As ​Firefox OS for $40 hits Africa, Mozilla steps up focus on developed markets

Mozilla and its partner Orange are launching a new ultra-budget device for Africa, and the open-source effort has new partners onboard for developed markets. But do consumers care about its ambitions to save the open web?

The Orange Klif, a $40 Firefox OS phone. Image: Stephen Shankland/CNET

A new $40 Firefox OS phone is on its way to Africa and multiple new higher-end devices using the operating system are set for release soon. But does the open-web effort have what it takes to swim against the tide of Android?

At the MWC trade show in Barcelona, Mozilla announced that new ultra-budget Firefox OS smartphones are destined for 13 markets in Africa and the Middle East. French carrier Orange will begin selling Klif, a Firefox OS 3G phone that's bundled with a data package from $40 (€35), on the continent in the second quarter of this year. Orange is aiming for consumers in these markets who've previously baulked at the data costs associated with smartphones.

As would be expected for that price, the Klif is a basic smartphone. Made by Alcatel Onetouch, it has dual SIM slots, offers 3G connectivity up to 21Mbps, and runs on a dual-core 1GHz processor. It also has a 3.5-inch HVGA display, 512MB of storage, 256MB of RAM, a microSD slot up to 32GB, a two-megapixel camera, and a 1300mAh capacity battery.

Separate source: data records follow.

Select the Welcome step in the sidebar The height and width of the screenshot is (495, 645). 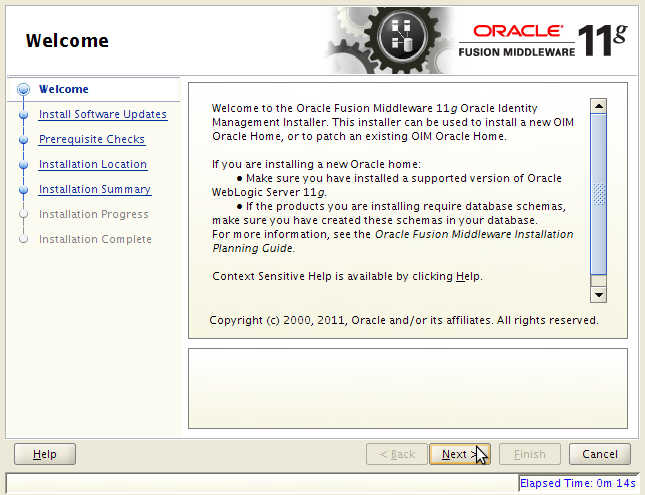pyautogui.click(x=63, y=89)
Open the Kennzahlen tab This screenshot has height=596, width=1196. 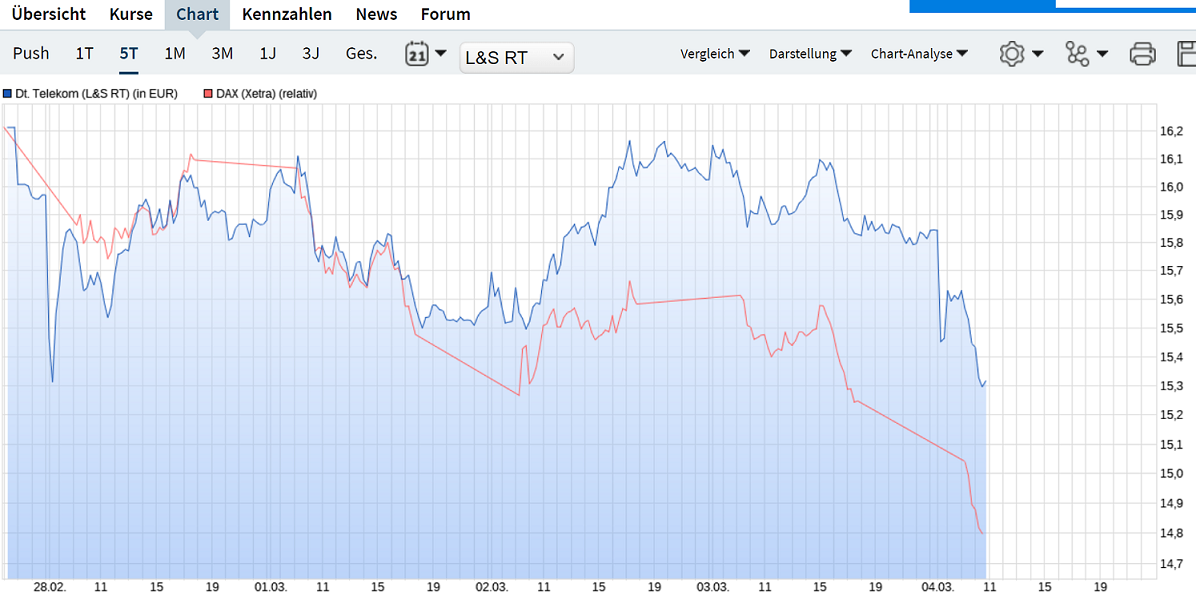point(287,14)
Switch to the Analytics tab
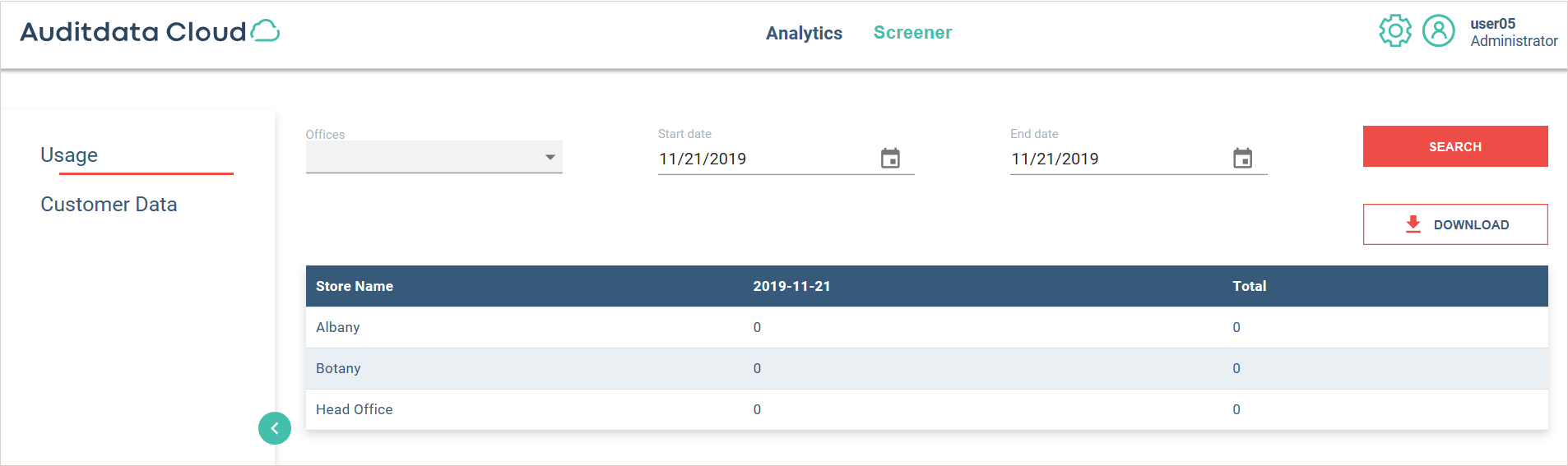 click(x=804, y=33)
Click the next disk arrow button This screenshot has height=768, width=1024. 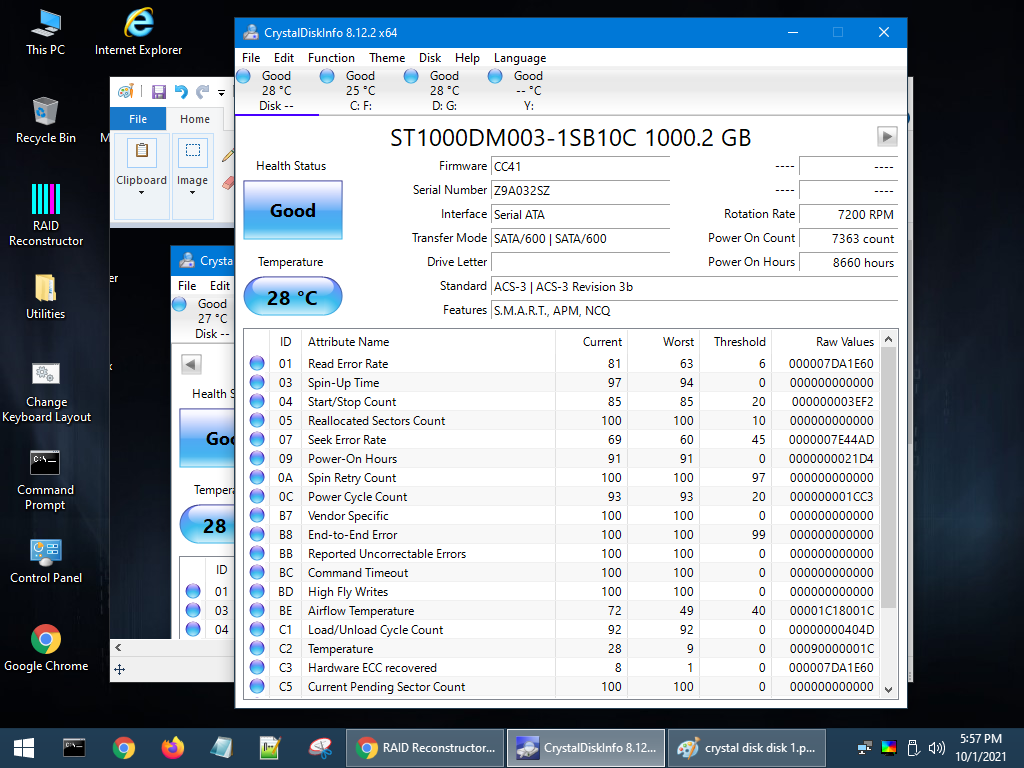887,137
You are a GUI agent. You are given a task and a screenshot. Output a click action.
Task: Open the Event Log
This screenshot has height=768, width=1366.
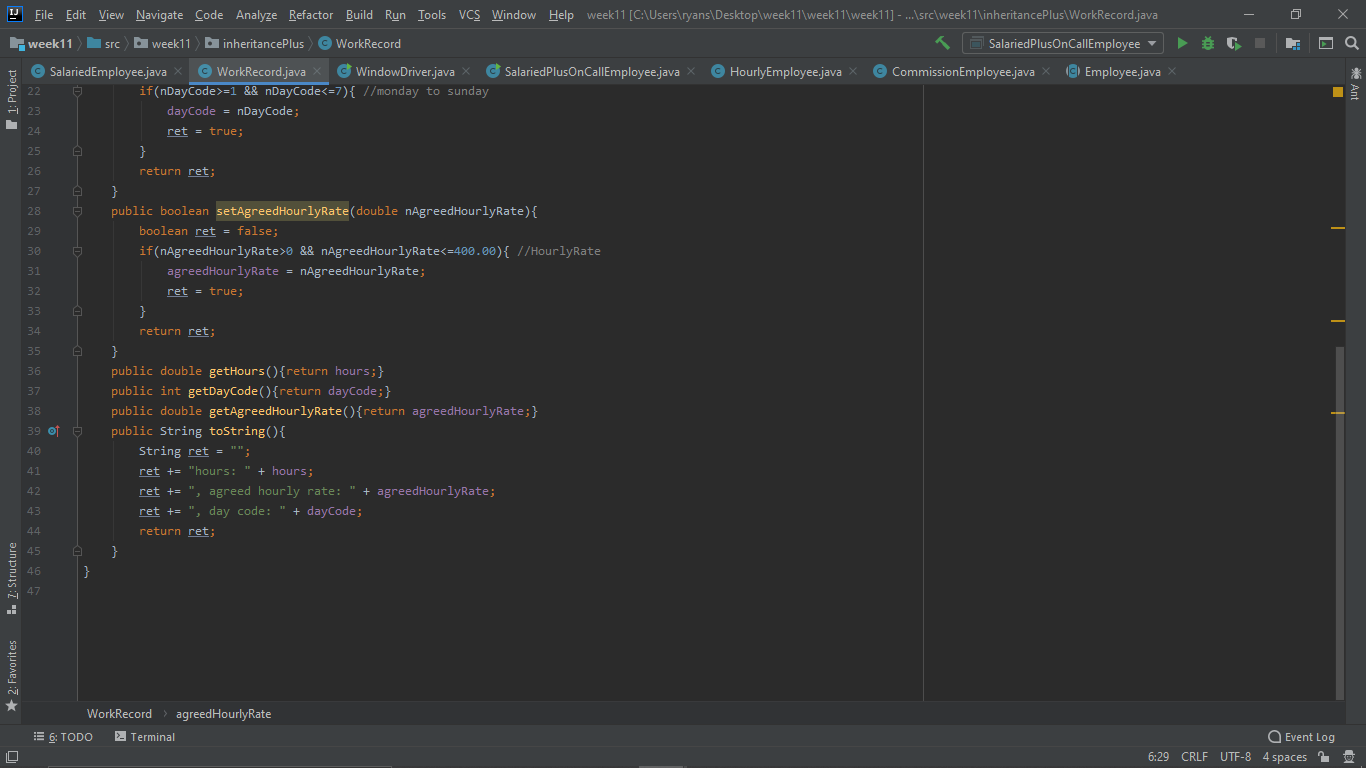1301,736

Orange said it will offer a typical data bundle of up to 500MB per month for six months with the option to top-up at the end of the period. Data packages will vary by market though they will include voice and text.

The 13 markets include Egypt, Senegal, Tunisia, Cameroon, Botswana, Madagascar, Mali, The Ivory Coast, Jordan, Niger, Kenya, Mauritius, and Vanuatu.

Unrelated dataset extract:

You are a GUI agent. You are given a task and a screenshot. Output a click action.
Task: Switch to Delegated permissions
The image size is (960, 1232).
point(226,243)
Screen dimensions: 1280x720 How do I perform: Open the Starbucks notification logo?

"Although the smartphone revolution is well under way across the African continent, there remains a proportion of the population that so far has been underserved, not just because of the cost of handsets, but because of concerns about data costs," Yves Maitre, Orange's executive vice president of connected objects and partnerships, said.

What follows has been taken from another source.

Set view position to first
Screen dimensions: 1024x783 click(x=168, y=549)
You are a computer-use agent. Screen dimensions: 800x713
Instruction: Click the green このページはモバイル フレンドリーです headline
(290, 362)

"By scooping up all the costs into one, incredibly priced digital offer, we hope that critical access to the mobile internet and all the opportunities that that opens up, will be within reach of many more people."

Higher end ambitions for Firefox OS

While the Klif is all about convincing feature phones owners to switch to smartphones for the first time, Mozilla has also lined up new partners to tackle the higher end in developed markets, including a new partnership with Verizon Wireless that sets the stage for a US Firefox OS launch.

Mozilla is teaming up with Japanese carrier KDDI, LG U+, Spanish operator Telefónica, and Verizon Wireless to develop a series of devices that should arrive in 2016.

The partnerships announced on Sunday follow last year's release of the mid-range Fx0 from KDDI, which could signal the type of devices that could join the Firefox OS fold.

The Fx0 is an LG-made LTE Firefox OS device that has notably higher specs than its peers and a price tag to match. The Fx0 offers a 4.7 inch display, eight-megapixel camera, 16GB of internal memory, and a 1.2GHz Snapdragon 400 processor. Besides that, its transparent body shows off the device's internal bits and makes for an eye-catching design.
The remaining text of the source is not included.